[quote=AN][quote=CA renter]Many young people, in particular, really hate Prop 13 because they (rightly) feel that they are having to pay higher taxes/get fewer benefits to offset the tax losses from those who get the Prop 13 tax subsidy.[/quote]Nope. I’m pretty sure I know a lot more young people and those who even know what prop 13 is doesn’t hate it. As for hire taxes, they just attribute it to being in CA and they deal w/ it.[/quote]
By 2012, however, public attitudes appeared to be changing. Opinion polls conducted last year and again this spring by the Public Policy Institute of California (PPIC) showed that although residents feel Prop. 13 as a whole has been good for the state, a majority now favors modifying some of its parts – in particular, to tax commercial properties at their market value. This is a marked change from 20 years ago, when Prop. 167 – a proposal to permit reappraisal of most business-owned real property after a specified change in ownership – went down by a 3-2 margin.

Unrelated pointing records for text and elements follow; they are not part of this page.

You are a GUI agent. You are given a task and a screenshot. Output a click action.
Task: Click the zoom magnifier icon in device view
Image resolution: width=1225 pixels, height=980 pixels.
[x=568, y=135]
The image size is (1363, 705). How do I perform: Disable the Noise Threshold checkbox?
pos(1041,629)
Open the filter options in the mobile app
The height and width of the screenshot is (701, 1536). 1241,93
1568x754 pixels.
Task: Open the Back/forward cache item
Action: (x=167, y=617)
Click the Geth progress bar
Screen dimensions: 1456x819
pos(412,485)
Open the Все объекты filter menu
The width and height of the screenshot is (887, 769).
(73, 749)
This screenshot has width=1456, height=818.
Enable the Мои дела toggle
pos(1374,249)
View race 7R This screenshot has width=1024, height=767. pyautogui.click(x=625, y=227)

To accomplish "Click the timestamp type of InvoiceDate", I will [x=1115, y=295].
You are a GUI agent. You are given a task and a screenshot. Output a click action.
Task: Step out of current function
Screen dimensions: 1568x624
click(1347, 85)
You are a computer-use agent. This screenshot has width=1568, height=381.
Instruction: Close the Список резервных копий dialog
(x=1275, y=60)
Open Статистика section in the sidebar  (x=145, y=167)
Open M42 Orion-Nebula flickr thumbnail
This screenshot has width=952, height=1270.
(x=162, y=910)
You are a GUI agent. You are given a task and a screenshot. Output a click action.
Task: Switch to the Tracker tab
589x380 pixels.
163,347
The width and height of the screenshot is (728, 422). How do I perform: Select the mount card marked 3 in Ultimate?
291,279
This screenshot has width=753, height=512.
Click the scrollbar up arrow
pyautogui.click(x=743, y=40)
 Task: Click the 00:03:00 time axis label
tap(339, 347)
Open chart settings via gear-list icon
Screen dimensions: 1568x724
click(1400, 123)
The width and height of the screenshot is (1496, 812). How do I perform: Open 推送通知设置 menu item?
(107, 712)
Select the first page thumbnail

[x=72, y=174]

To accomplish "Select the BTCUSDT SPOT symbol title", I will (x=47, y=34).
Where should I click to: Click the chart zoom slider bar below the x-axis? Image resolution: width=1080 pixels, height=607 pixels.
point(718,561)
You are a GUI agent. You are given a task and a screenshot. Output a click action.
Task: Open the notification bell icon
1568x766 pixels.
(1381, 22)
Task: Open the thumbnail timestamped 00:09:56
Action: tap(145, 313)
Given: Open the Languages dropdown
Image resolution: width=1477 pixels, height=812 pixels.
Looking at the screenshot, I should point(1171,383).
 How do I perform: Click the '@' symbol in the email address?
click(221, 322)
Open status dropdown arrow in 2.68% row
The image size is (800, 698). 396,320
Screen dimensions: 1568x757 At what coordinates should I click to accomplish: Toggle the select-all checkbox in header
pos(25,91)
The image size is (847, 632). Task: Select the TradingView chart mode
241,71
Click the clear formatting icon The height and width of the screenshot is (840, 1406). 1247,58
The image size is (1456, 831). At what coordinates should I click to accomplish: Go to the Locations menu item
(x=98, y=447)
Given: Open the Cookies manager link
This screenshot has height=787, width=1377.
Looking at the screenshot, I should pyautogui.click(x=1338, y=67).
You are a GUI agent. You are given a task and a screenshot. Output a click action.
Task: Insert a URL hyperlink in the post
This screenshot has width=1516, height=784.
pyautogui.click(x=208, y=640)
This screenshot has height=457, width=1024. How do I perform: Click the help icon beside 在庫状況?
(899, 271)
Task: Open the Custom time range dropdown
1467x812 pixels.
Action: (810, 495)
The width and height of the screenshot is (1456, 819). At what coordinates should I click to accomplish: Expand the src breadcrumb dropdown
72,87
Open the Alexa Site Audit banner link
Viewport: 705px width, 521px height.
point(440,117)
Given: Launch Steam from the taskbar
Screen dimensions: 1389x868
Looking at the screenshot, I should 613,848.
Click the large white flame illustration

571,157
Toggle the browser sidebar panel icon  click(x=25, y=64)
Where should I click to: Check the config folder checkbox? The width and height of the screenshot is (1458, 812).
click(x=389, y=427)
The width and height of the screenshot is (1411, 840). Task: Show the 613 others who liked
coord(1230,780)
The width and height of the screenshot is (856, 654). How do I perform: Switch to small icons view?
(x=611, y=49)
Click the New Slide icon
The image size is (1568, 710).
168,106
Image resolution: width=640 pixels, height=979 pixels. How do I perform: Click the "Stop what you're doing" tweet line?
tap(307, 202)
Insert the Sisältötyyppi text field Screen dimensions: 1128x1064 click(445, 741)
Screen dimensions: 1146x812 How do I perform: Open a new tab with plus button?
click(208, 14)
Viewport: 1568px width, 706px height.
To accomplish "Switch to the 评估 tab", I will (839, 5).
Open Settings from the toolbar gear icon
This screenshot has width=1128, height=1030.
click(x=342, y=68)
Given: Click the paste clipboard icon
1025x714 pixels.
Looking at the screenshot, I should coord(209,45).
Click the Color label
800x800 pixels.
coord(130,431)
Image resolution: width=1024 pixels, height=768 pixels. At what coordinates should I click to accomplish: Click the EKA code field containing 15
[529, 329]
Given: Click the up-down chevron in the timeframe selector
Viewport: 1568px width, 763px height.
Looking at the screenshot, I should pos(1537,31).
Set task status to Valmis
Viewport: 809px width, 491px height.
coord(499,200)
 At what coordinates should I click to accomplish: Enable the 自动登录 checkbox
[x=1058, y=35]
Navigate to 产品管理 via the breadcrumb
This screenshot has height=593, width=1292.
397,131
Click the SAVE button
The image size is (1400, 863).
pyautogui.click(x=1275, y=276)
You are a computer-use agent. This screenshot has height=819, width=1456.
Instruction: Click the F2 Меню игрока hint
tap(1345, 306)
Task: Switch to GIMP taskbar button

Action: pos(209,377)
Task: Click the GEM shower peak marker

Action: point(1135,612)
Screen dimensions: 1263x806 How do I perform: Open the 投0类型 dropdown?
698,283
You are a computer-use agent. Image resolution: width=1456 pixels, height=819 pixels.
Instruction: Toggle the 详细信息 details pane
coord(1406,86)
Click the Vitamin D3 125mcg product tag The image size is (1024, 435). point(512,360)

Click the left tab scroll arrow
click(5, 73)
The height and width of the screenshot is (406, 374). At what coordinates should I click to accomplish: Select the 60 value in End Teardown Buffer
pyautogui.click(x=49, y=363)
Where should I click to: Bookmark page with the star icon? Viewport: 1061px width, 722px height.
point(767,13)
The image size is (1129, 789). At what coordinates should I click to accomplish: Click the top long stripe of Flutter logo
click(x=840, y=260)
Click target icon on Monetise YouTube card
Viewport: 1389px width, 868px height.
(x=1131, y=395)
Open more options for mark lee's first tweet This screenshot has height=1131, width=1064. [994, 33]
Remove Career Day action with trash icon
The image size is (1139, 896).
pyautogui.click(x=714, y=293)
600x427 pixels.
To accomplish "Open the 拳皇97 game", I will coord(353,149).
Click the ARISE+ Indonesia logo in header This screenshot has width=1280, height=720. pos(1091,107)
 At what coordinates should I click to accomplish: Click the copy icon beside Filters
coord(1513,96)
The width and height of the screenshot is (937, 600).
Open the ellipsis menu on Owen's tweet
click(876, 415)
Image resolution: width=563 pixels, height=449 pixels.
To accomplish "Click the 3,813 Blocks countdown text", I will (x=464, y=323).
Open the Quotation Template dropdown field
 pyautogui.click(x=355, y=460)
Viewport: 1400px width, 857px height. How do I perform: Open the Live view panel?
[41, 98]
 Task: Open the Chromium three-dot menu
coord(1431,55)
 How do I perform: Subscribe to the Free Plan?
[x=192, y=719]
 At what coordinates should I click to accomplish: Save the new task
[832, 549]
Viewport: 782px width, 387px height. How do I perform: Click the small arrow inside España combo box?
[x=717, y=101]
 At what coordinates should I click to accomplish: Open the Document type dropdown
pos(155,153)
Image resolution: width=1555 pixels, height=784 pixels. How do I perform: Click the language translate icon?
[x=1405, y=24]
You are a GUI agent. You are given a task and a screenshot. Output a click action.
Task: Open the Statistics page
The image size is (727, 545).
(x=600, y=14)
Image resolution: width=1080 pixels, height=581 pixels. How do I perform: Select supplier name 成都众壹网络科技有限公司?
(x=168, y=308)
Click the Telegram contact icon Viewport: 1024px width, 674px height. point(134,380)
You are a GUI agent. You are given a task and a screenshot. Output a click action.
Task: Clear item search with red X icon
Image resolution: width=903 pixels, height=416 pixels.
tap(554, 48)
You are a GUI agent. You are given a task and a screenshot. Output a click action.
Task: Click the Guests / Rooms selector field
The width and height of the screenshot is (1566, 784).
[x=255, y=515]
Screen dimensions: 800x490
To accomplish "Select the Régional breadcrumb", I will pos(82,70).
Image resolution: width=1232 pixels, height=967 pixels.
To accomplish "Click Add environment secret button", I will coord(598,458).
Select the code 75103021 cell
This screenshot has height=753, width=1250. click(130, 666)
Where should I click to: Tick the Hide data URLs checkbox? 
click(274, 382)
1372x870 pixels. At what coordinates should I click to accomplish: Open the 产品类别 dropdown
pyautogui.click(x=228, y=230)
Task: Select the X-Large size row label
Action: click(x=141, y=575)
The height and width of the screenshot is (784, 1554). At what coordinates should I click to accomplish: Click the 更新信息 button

Even among Republican voters, support for some sort of Prop. 13 reform now hovers around 50 percent. The latest PPIC survey shows a majority of voters also supports allowing localities to raise specific-use taxes with a 55 percent vote. That shift comes in the wake of failed local measures in Los Angeles County and elsewhere last November; designed to fund basic infrastructure, they fell just shy of the two-thirds requirement.
But a growing number of critics, Bestor among them, are part of a movement to change Proposition 13 in its application to commercial property by “splitting the rolls” and assessing commercial property at its market value on a periodic basis rather than only upon change of ownership.
Split roll assessments will probably be here within the next 10-15 years, IMO. Not sure about investor-owned residential properties, but I’ve yet to hear a good argument for tax subsidies for landlords, especially if they don’t pass along at least part of the savings to the renters. If anyone has a good reason for why these provisions of Prop 13 should stay, I’d love to hear more about it.
The reason Prop 13 passed is because people overwhelmingly felt that people should not be taxed out of their own homes, and I would agree with this. Most voters in California don’t support giving wealthy corporate entities and landowners extra subsidies at the expense of other taxpayers and California residents.